Delaney declined to address this inaccuracy when ProPublica asked about it. His campaign spokesperson also did not explain the inaccuracy.
That’s not to say Sisolak’s administration ignored the problem. The Nevada Bureau of Health Care Quality and Compliance immediately began investigating after the Washoe County Health District filed a complaint detailing errors with the company’s PCR tests.
Northshore had been conducting both rapid and PCR tests. In “several hundred”cases, the rapid test came back positive, but the PCR test came back negative, according to a Jan. 10 email from Washoe County Health District’s epidemiology manager. At state and local health officials’ urging, Northshore voluntarily stopped using PCR tests. However, state officials allowed the company to continue conducting rapid tests across the state despite it not having the proper licensing to do that.

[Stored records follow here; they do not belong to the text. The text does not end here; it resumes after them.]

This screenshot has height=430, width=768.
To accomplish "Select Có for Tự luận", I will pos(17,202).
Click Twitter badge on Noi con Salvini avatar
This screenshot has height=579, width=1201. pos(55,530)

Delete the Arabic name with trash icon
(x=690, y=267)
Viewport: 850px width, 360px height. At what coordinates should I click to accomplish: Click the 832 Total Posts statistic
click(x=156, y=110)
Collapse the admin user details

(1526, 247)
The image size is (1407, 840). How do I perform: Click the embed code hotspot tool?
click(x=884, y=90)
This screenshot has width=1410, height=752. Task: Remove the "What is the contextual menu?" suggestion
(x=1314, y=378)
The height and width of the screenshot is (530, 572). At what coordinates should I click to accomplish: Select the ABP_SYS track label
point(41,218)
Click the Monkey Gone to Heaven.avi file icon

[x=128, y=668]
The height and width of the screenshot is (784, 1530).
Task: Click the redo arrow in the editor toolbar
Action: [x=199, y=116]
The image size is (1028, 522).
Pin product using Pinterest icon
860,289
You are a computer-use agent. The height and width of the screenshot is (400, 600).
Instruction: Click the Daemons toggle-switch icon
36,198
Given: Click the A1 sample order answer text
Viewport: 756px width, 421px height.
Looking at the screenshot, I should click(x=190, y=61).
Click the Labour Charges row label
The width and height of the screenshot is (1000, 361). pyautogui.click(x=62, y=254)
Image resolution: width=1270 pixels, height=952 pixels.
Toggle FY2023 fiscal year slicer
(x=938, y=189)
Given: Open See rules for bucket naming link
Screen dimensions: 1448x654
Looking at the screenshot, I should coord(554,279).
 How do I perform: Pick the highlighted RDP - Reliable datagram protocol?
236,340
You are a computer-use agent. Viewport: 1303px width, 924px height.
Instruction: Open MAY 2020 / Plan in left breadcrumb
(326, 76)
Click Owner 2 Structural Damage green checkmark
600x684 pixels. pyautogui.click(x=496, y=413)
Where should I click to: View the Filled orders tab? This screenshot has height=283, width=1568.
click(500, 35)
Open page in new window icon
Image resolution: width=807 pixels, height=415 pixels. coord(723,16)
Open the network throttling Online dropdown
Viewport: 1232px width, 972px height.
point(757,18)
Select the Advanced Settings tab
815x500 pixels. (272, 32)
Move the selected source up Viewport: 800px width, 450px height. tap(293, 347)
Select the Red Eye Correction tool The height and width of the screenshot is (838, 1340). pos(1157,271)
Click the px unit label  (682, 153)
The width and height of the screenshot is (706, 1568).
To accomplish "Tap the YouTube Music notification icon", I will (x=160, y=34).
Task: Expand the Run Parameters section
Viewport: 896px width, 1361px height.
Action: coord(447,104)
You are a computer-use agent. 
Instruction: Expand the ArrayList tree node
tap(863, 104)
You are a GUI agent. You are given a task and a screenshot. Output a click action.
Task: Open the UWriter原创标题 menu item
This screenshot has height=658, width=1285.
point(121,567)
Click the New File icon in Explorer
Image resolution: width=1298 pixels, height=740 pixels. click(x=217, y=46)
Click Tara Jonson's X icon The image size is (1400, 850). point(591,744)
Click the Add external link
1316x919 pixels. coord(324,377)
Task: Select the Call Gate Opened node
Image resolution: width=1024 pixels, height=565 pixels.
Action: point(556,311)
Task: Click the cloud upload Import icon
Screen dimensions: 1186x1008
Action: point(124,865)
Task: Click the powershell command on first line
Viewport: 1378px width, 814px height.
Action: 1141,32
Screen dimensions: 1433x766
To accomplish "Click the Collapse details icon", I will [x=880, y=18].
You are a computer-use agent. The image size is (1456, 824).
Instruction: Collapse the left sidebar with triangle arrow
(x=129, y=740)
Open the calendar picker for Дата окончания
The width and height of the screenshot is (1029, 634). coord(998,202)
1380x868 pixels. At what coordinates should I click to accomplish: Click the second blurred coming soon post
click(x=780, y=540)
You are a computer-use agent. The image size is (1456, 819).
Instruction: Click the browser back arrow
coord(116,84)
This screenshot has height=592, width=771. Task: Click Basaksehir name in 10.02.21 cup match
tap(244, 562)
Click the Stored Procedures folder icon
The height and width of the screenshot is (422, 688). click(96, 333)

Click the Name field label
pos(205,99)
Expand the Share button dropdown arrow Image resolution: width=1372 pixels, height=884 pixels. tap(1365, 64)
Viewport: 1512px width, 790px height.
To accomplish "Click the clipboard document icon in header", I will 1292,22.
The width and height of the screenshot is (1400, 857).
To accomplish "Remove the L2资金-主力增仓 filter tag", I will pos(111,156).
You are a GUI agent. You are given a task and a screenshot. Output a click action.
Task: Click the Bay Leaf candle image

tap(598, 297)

In their investigation, state inspectors noted deficiencies with Northshore’s operations and were working with the company to correct them. During that process, Northshore abruptly announced it was pulling out of the state and asked for its license to be closed.
State officials closed the license but also reported their findings to Centers for Medicare and Medicaid Services, the State Board of Nursing and the company itself.
Incorrect: “We were cooperating in a federal investigation.” — Sisolak during the debate
During the debate, moderator Jon Ralston asked Sisolak why he never alerted the public to the problems with Northshore’s tests when he became aware of them in January 2022.
“We were cooperating in a federal investigation into the company, which we’re still cooperating with,” Sisolak answered.
According to documents obtained by ProPublica, however, the federal investigation into Northshore didn’t include its Nevada operations until May, after the ProPublica story ran.
The governor may have misspoken. (Delaney and Forgey also refused to address this inaccuracy.) At the time, Nevada health officials had launched a state investigation into the reported testing inaccuracies and told local media they could not comment on the ongoing investigation.
Sisolak’s answer drew an attack from Lombardo, who said the governor had owed the public a warning for their personal safety.
“You should have, front-facing as the leader of this state, said, ‘Hey, if you took this test, come in and get another test because we have determined they are all false, or the percentage of them, the majority of them were false,’” Lombardo said during the debate.